Metro, once the Baltimore-area's second-largest food retailer, has slipped to third place behind Giant Food Inc. and Safeway Inc., in part because of poor choices for new store locations, one industry expert said yesterday.

But a move to convert Metro into the more successful and profitable Shoppers format could help boost the chain back to the No. 2 spot, said Jeff Metzger, publisher of the Columbia-based trade journal Food World.

"By tailoring the stores to look more like Shoppers and using the Shoppers banner, they will be utilizing a model that has been successful," Metzger said.

Metro operates 15 stores in Baltimore and in Anne Arundel and Baltimore counties. The chain also operates Shoppers Food Warehouse stores, known for discount prices and high-quality produce and bakery departments. They are mostly in Montgomery and Prince George's counties, Southern Maryland and Northern Virginia. Shoppers also has stores in Annapolis, Westminster and Laurel.

Bill White, president of the Metro and Shoppers chains, did not return phone calls yesterday seeking comment on the company's plans. Polly Deane, a SuperValu spokeswoman, said she did not know details of the conversions.

Metzger said he believes that the company is looking for a way to revitalize the Metro chain.

"It is my belief that one of the revitalization points of light will be the conversion of the name," he said. "When all is said and done, I would think the only banner remaining in Baltimore would be Shoppers, and I would expect a few [Metro] stores to close.

Craig Wess, director of construction for real estate and construction company Manekin, said the 58,000-square-foot Metro stores in Severn and Brooklyn Park will remain open during the renovations, which will cost about $750,000 per store.

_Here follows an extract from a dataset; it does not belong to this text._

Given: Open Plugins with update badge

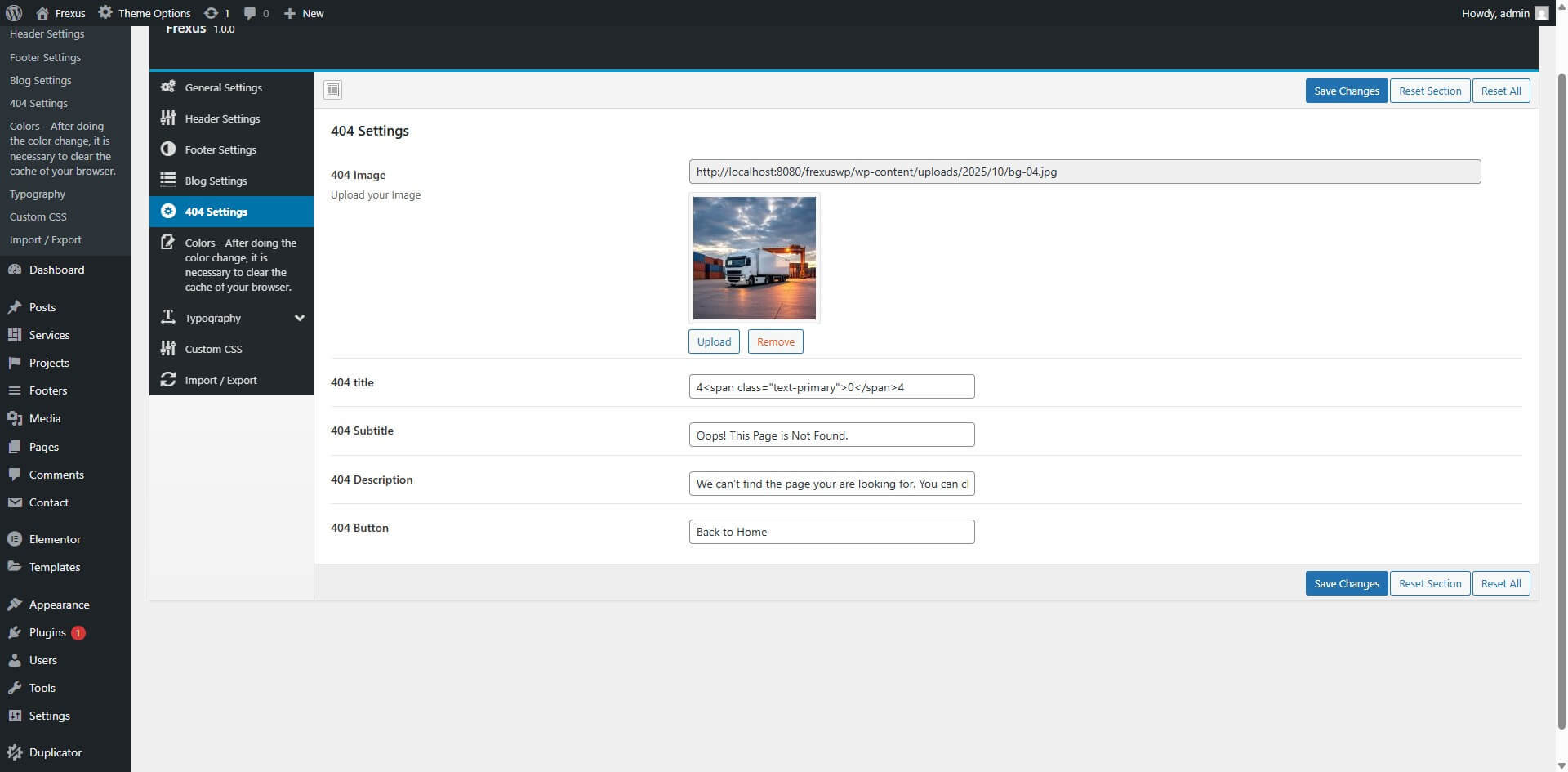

He said he believed that Metro plans to convert all 15 of its Baltimore-area stores, and that Manekin hopes to work on others.

Metro evolved from a former warehouse-style chain called Basics, and in the early 1990s became the more upscale Metro, a hybrid that billed itself as a "theater of foods" that emphasizes prepared meals, fresh produce and low prices. Featuring a unique store layout and a market-style presentation for meats, seafood and produce, it quickly grew into the area's second-largest chain. But changes in ownership brought cutbacks in service. Under previous management, the chain made a few poor choices on new store locations, Metzger said.

White became president of Metro and Shoppers in April 2000 and began integrating the two chains' operations. In March 2001, he said he hoped to remake the then-18-store Metro by shifting to an everyday-low-price strategy, selling the bulk of items at low prices all the time rather than running sales.

White told The Sun at that time, "somewhere down the road, it's possible Metro could become Shoppers. It would behoove us to have one banner."

Over the last several years, Metzger said, "there hasn't been a lot of energy surrounding the organization. The conversions are really going to help the company. Metro has been stuck in neutral for a few years and needed an energy boost. This has the potential to have a good result."